From their inception, Tool has evaded coherence in the best possible way. Whether that refers to an album 13 years in the making (worth the wait) or the calculus of their dizzying meters, Tool performs its name. As a tool, the band performs a function but not a deterministic one. Like a 12-dimensional wrench, Tool doesn’t require knowledge to use it, you just need to appreciate the marks it leaves when you throw it at the wall. Sunday at Staples Center was no different and the marks go deep.
After Killing Joke imprinted its pulsing throb onto the arena, the place slowly reached capacity in the moments before the house lights dropped. The vibe at a packed Staples show is Thunderdome-like when it is filled. The scale of the darkened venue, across which phone screens are reduced to tiny blue pinpoints, is massive, and this is abundantly clear when sold out. Packed with seating on a floor often occupied by squabbling athletes and three stories up, the arena was a bowl filled to the brim, frothing with people.
Chimes announced the eponymous first track of this year’s Fear Inoculum, Tool’s first in thirteen years. Waves of heavily processed voice, thick with esoteric echo effects transported the sweetened alienation of Maynard James Keenan’s distinct voice, bouncing off all corners and then returning in time for the next lyric.
Somber wails overlapped frantic swells. Veiled at times by what appeared to be a sort of chain mail scrim, the video projections, always dark, always surreal, were doubled, appearing on the scrim and above the band, which was also occupied by a seven-sided star, seven being a prominent theme on the new album. The shifting light induced by the haunting video imagery, diverse in the sorts of high contrast that characterizes the artwork of sometimes-collaborator/psychedelic guru Alex Grey, was completely penetrative. In short, it was a totally committed spectacle.
From there, rather than carry forward with new material, Tool instead reprised the title track from 1996’s Ænima. The bewildering, pounding polyrhythms invited clumsy moves to those attendees who hazarded the attempt to dance along. Progressive rock tends to have that effect. The unusual, almost uncanny experience that non-standard time signatures, whether in pure form or layered on top of each other, is bodily. Watching it performed, however, it almost becomes a spectator sport.
Throughout their set, whether revisiting songs from the apocalyptic Ænima (the monolithic riff-work of “Forty Six & 2” sealed the main set with explosive bolts), or the more contemplative 10,000 Days — when Keenan’s writing became more personal and reflective, wishing it all away on “Jambi”, or ruminating on the need to watch things die on “Vicarious”–the tapestry stitched with his words was woven with a studied aversion to convention. Rather than right angles and straight lines, the fabric is wrought by threads coming from all directions and dimensions. The resulting mesh rejects easy angles and geometry. The recordings are great, to be sure, but seeing this happen live, it feels like there is something more at stake. Will this confluence of apparent disagreement reach a resolution? Often it never does, which really isn’t the point.

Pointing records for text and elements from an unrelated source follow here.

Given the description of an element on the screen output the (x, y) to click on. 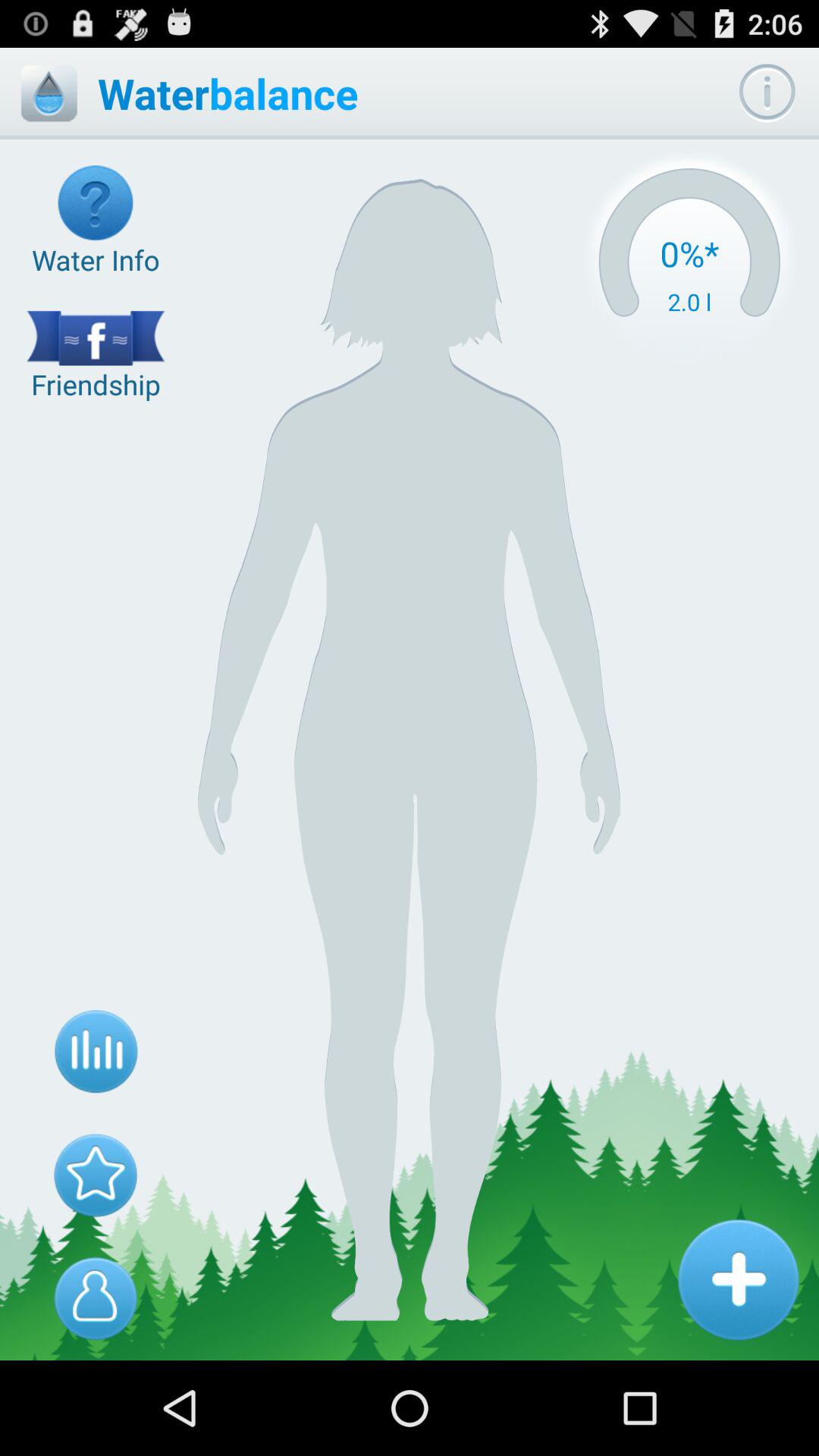
information (767, 93)
Given the description of an element on the screen output the (x, y) to click on. 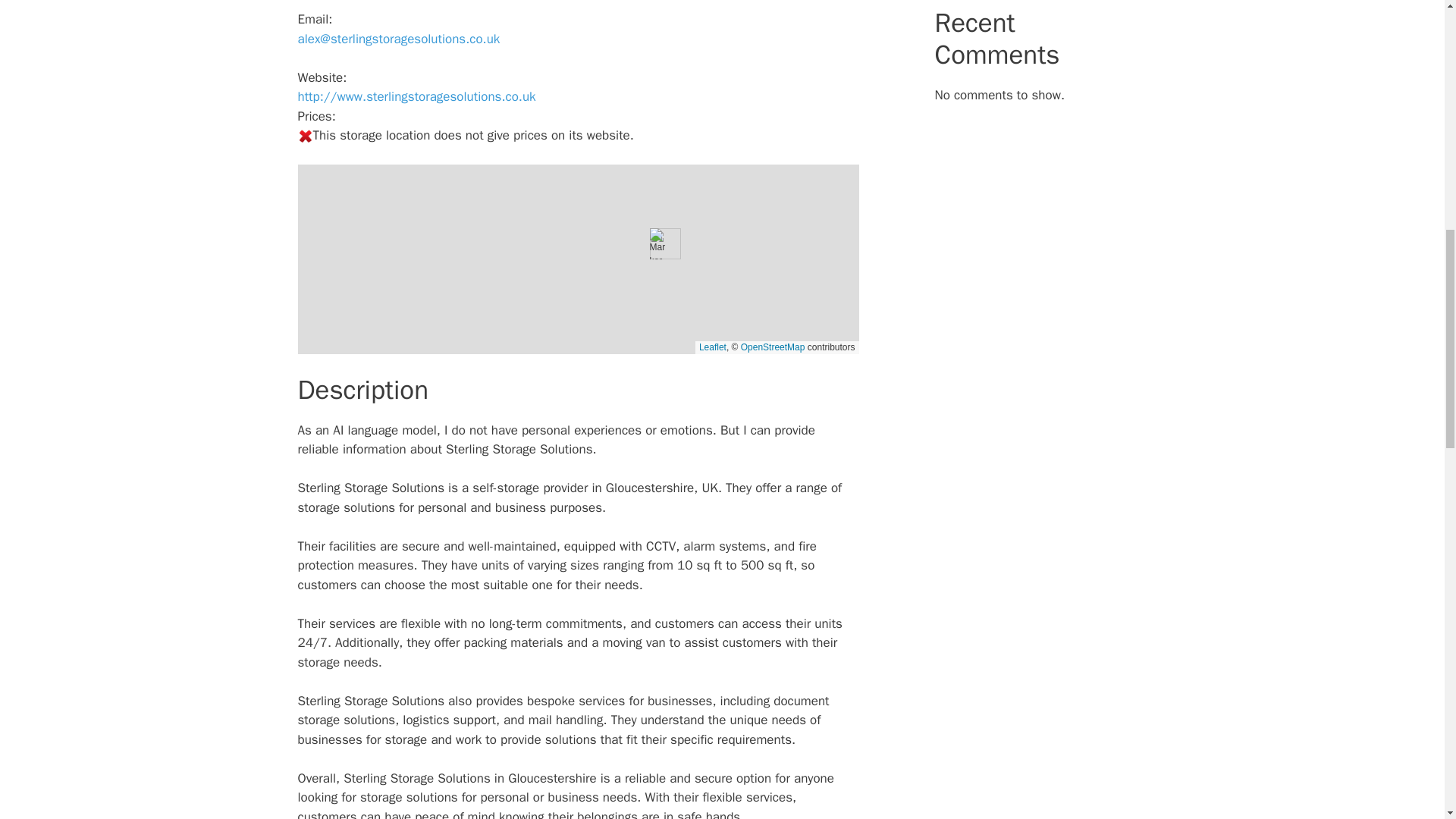
Leaflet (712, 347)
OpenStreetMap (773, 347)
A JS library for interactive maps (712, 347)
Given the description of an element on the screen output the (x, y) to click on. 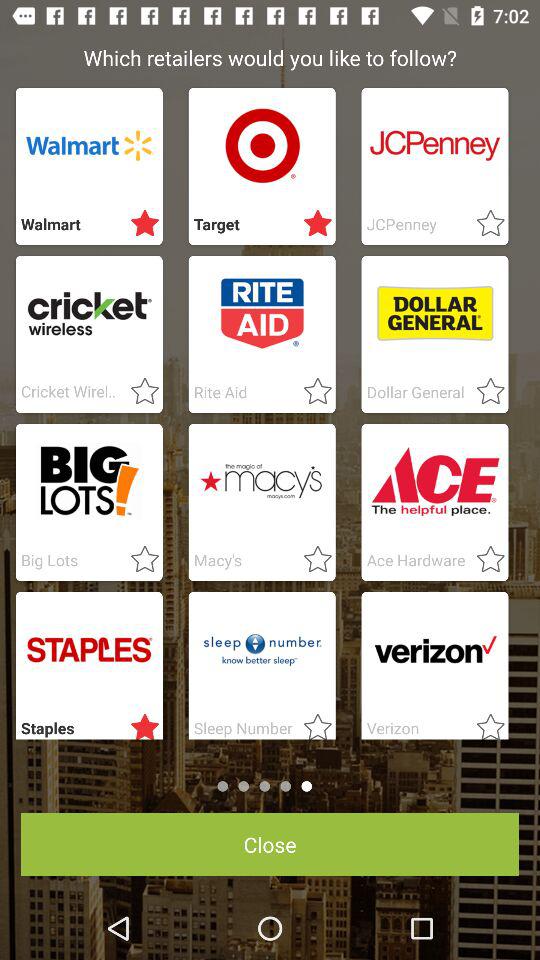
star rating (312, 392)
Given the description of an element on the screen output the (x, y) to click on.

One after another, the lengthy epic structures that don’t waste time so much as exploit what time can do for music that at first glance is repetitive, glazed by CGI and stop motion visuals, maintained that lack of resolve. The final chord when a song ends doesn’t always bring closure, it just suggests it could go on indefinitely. Watching him rock uncertainly on his heels as he belted resolute vocals over Adam Jones’s wailing guitar, Danny Carey’s bewildering polyrhythms and Justin Chancellor’s dependably brutal bass, it became increasingly astounding that this was merely three instrumentalists and a vocalist, saturating a stadium with a dense, insurmountable sound. They had plenty to spare.